When Jesus steps forward to be baptized, he is making a choice. That purpose is not just to give us the means of reconciliation with God; it is to set a choice before each one of us, too.

In a way, that choice is whether or not to follow the example Jesus has set. It is whether or not to be baptized—to be united with him, as Paul says, in a baptism like his.

But that involves a great deal more than simply living through a sacramental act of the church. It means working to align the choices we make, little choices and big choices, with the purposes of God.

Plenty of folks who are baptized never actually confront that choice in a conscious way. It may be because they were baptized when someone else made the choice for them. Or it may be simply because they haven’t yet figured out, or don’t quite yet grasp, that there really is a choice to be made, there really is something at stake, in choosing to align yourself with God’s purposes—to be part of that purpose.
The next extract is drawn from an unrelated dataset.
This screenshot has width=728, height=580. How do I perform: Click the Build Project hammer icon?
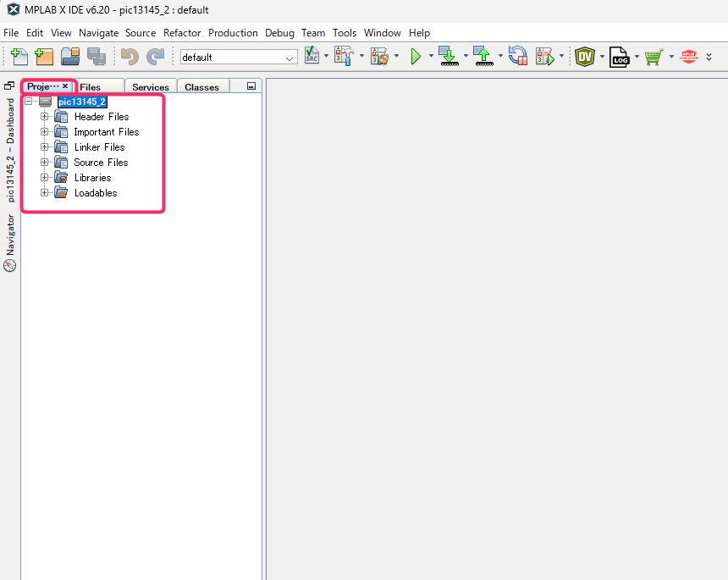pos(345,57)
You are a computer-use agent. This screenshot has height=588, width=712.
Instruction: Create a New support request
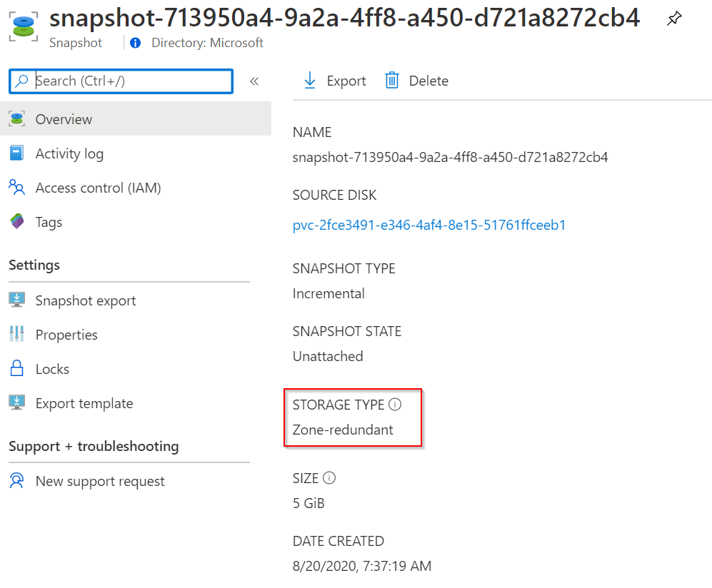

Jesus, who is the God of power and the God of protection, Jesus is also the God of holy purposes. In his baptism, Jesus chooses to take on that purpose as both his identity and his work. And the choice Jesus makes sets before us, each one of us, a choice as well.

The faith we are given is a gift. But like all gifts, not everyone who receives it makes anything of it. Not everyone who receives it does anything with it. Not everyone who receives it cares for it, tends it, works to help it flourish.

This work of ours, this being aligned with the purposes of God, it is not something that comes naturally. If it were, we wouldn’t need the church. And there are plenty of people, maybe even some of us, who don’t really think we need the church.

But the truth is, we can’t be part of God’s purpose without it—because we can’t summon the discipline, the support, the help, the encouragement, to keep making that purposeful, life-giving choice. That is what is held before us today as Jesus walks into the waters of the Jordan, and bids us to follow. Amen.